> [TASK DETAILS]: Reproduce exactly, from the data that follows, the line with "Enable the LAN2 binding checkbox", the line with "The image size is (1026, 593).", and every line that lies between them.

RECORDS TO USE: Begin

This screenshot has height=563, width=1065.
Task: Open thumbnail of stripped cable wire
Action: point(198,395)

RECORDS TO USE: End
RECORDS TO USE: Begin

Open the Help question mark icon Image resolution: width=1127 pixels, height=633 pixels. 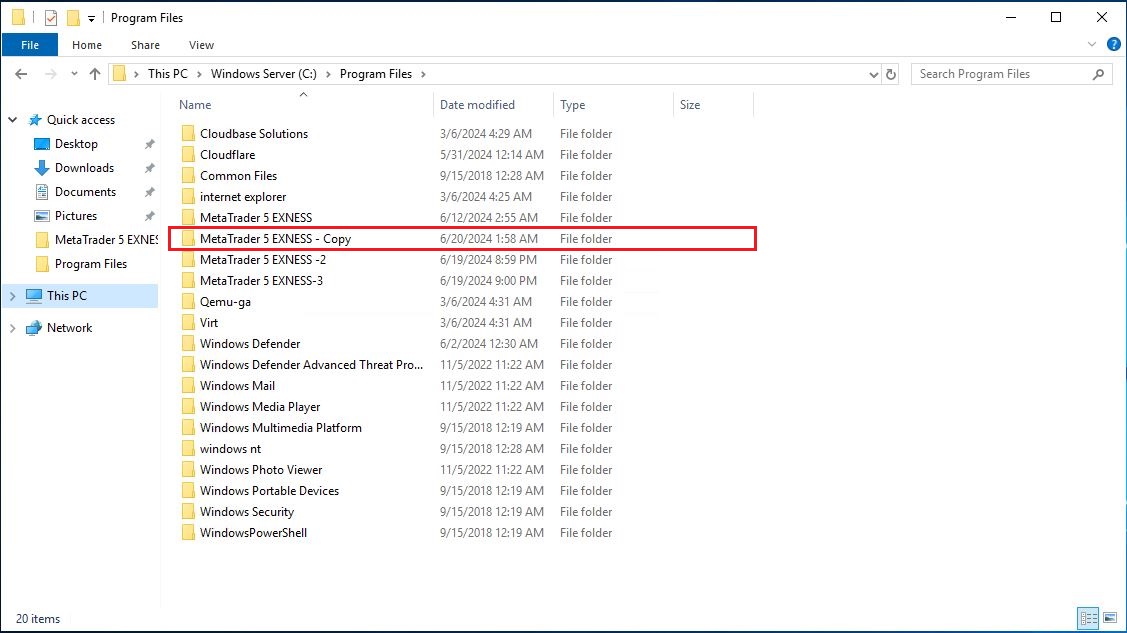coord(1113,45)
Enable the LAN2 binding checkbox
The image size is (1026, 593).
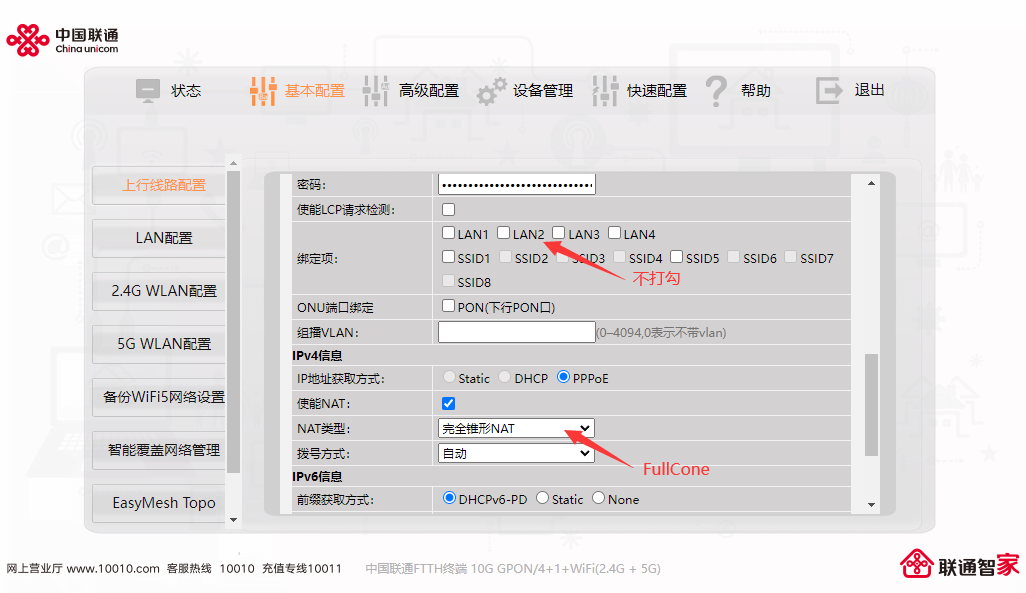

RECORDS TO USE: End

> [RESPONSE]:
Enable the LAN2 binding checkbox
The image size is (1026, 593).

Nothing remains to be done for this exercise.